Posted by Jae on October 20, 2007

There were far too many unnecessary queues in the new Iloilo airport and my back was aching at having to lug my laptop and travel stuff in one huge knapstack. I had gone out last night for a few drinks with a friend (who was also the organizer of the forum I spoke at) and got home really late with only a few hours of sleep before my early morning flight. My head was hurting a little.

These are explanations, but not justifications, for how I behaved to the teenage boy beside me. He was your typical gangly pimply-faced adolescent. You usually can recognize the first-time flyers by how intently they watch the ”what to do in case of an emergency” video. This guy seemed to hang on to every word of the video, his eyes squinting fixedly at the screen. He was lugging with him a medium-sized violin. Aaah, contestant in a musical contest, I thought. Out of Iloilo for the first time. Hoping to bag that gold medal in some inter-school event, the fruit of many afternoons and weekends spent practicing. After helping him attach his seatbelt for he seemed not to know how to tighten his, I drifted off to sleep in my window seat.

Suddenly, I felt a shadow over my face. Like a hand. It didn’t hit me or anything. But you know how you know when something is hovering over your face, even if you’re half-asleep? It was kind of like that. I woke up and saw his arm over my face, trying to take pictures of the clouds outside the window. “Sorry,” he said, when he saw that he woke me up. I didn’t reply, and tried to return to my slumber. Then I felt the arm again, and then one more time, and then another, for a grand total of six pictures of clouds that looked exactly alike as far as I was concerned.   

“Ilan pa ba ang kukunin mong litrato? Kasi hindi ako makatulog eh,” I said bluntly, my tongue getting the better of me. I was too sleepy to craft a nicer way of putting it.

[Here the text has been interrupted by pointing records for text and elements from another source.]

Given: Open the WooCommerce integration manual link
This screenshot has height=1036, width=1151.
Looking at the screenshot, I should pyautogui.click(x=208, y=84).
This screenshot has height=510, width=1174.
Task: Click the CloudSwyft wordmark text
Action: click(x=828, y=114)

His face turned beet-red and he put his camera away, mumbling an apology. I thought for a moment of saying something more, something to make him feel less chastened, but instead I slid down my seat in silence and buried myself in my knit cardigan, too drowsy to give a second glance at the high school kid and his worn, early-model camera.

When I woke up several minutes later, I looked out of the window just in time to see a distinct rainbow peeking from behind cottonball clouds. It was faint but unmistakable — seven or so different colors forming a perfect arch. I looked at the boy beside me to see if he saw it too. Everything about him told me that he did. His eyes were gleaming, his mouth half-ajar and his hands were clutching tightly at the camera. The childlike quality of his amazement was heart-rending. He was amazed at the thought that he was beside a rainbow and not staring at it from far below. Then, his glances darted from the rainbow to me, too shy to ask if he could take one measly picture or whip the camera out and just point and shoot. 

And then comes the part that I will never forgive myself for. The part that makes me believe that I am one big black hole of pure evil. I emitted a yawn that was louder-than-necessary and then hunched back to sleep, knowing full well that the boy would never be able to work up the nerve to take the picture of the rainbow. A young boy was denied a simple joy by an evil woman with a hangover (for which, by the way, she only has herself to blame) and a nasty tongue.

rainbow.jpg

I write this entry on the .000000000001 % chance that the boy will read this. If you do, know that I am sorry. From the bottom of my heart, I am. I wish you well in your musical competition in Manila; I wish you well in your music and your passions. I wish you a lifetime of constant and happy travels, window seats, and  rainbows upon rainbows forevermore. And if the universe does not listen to prayers from mean and crabby crones, then I ask it to make an exception just this once and just for today.